El destino del crudo que transita por Ormuz, es el mercado asiático (más de un 85%), básicamente Japón, India, China y Corea del Sur. Sin embargo, varios países europeos reciben una parte significativa de sus importaciones de crudo a través de rutas que transitan por Ormuz. En 2010, aproximadamente el 15% de las importaciones de crudo de la UE y el 4% de las de gas transitaron por Ormuz.
El impacto sobre el mercado mundial del petróleo, depende de la capacidad de Irán de hacer efectiva su amenaza y de la comunidad internacional de conjurarla. Los expertos en seguridad dudan de lo primero, pero las estimaciones sobre el tiempo durante el tráfico quedaría seriamente perturbado oscilan entre una semana y un par de meses. Dado que el mercado del crudo es global, la estructura geográfica del comercio de crudo sólo se vería afectada a corto plazo, aunque supondría un reajuste logístico importante. El principal efecto se daría sobre el precio. En todo caso, si no se consiguiese bloquear Ormuz sería a costa de una fuerte escalada militar en la región, lo que también implicaría un aumento del riesgo geopolítico y por tanto de los precios. Ese impacto dependería de la intensidad y duración del conflicto, y de sus resultados, pero seguramente supondría un choque de oferta a corto plazo difícil de asumir por parte de los consumidores, especialmente de aquellos que se encuentran al borde de la recesión.
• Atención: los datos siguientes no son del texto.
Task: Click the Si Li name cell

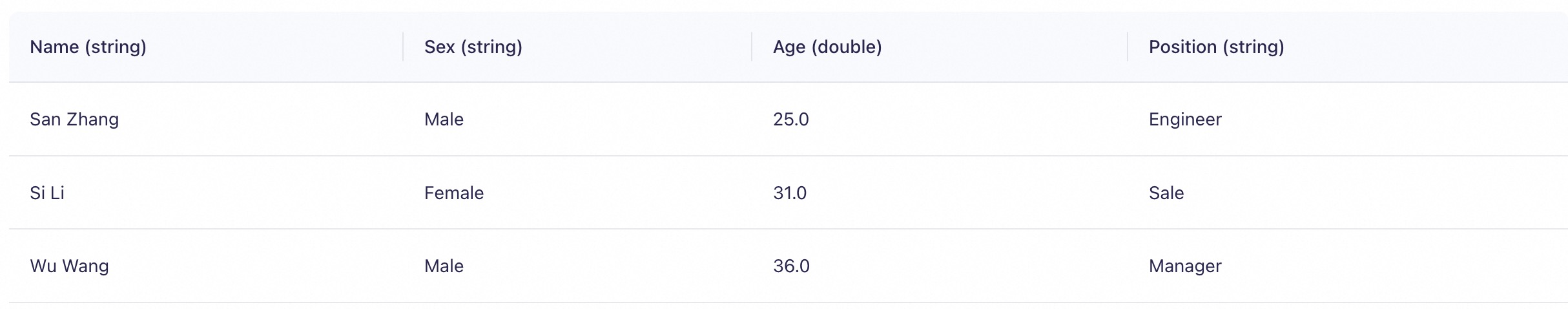Action: point(47,193)
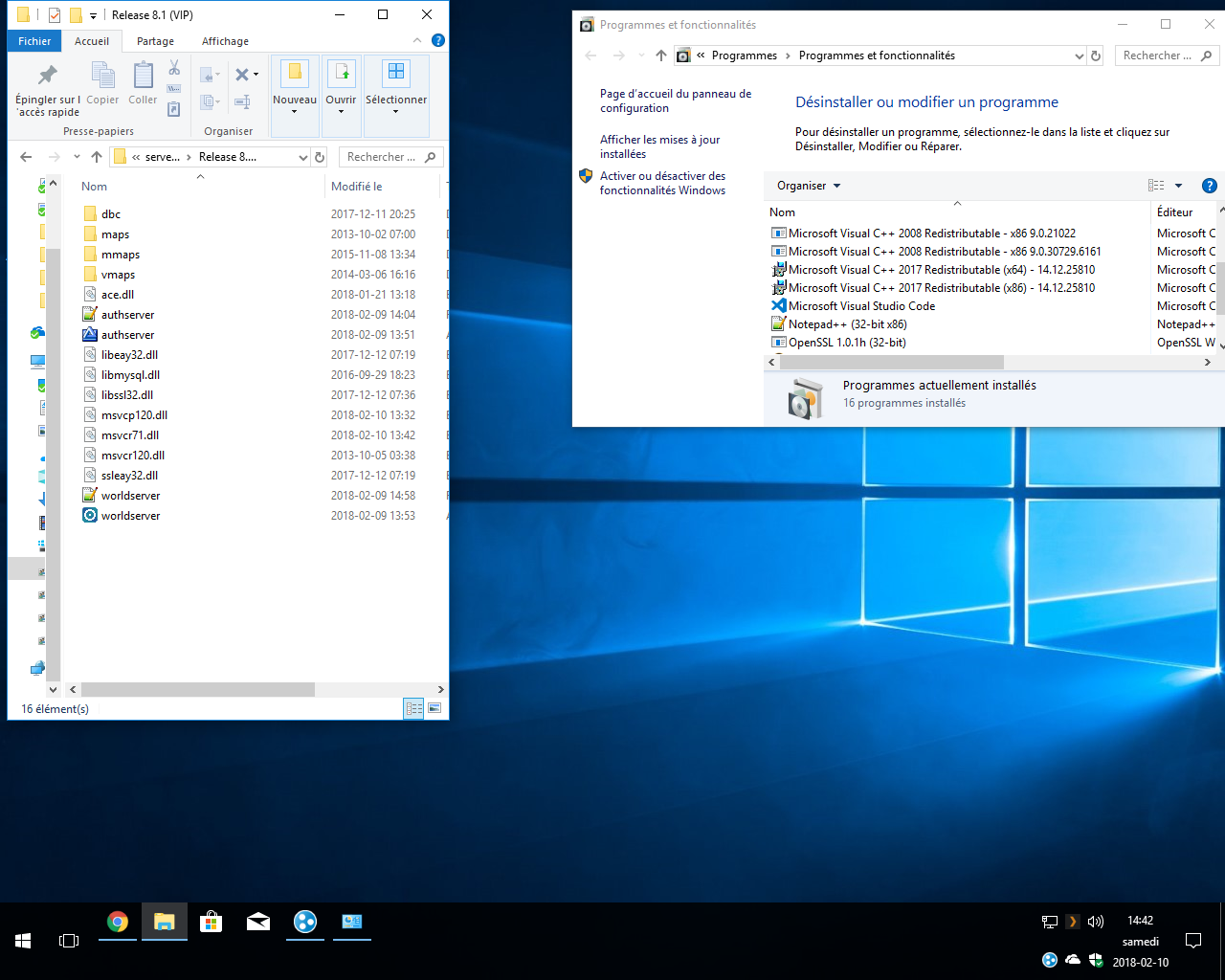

La amenaza persa, si culmina con un ataque militar ello puede suponer un coste muy elevado para el país. El problema es que el coste de un conflicto militar para Irán se ha reducido con la imposición de sanciones: si las sanciones le impiden exportar crudo e importar gasolinas y otros productos básicos en su mayoría canalizados por estrecho de Ormuz, entonces el incentivo económico para Irán de evitar el conflicto es considerablemente menor.
Irán, atraviesa un momento económico y político muy difícil, y que las sanciones han afectado de manera muy importante a su capacidad de producción de crudo y de recibir pagos por sus exportaciones. La profundización de las sanciones probablemente supondrá de facto la paralización de buena parte de sus proyectos de exploración y producción. Bajo esta realidad histórica, la teocracia persa, no creo que cometa el error de ir a un conflicto armado, lo cual sería una toma de decisión irracional, que atenta contra su propio pueblo y la paz del mundo, esperemos que la diplomacia haga su trabajo, por el bien de todos.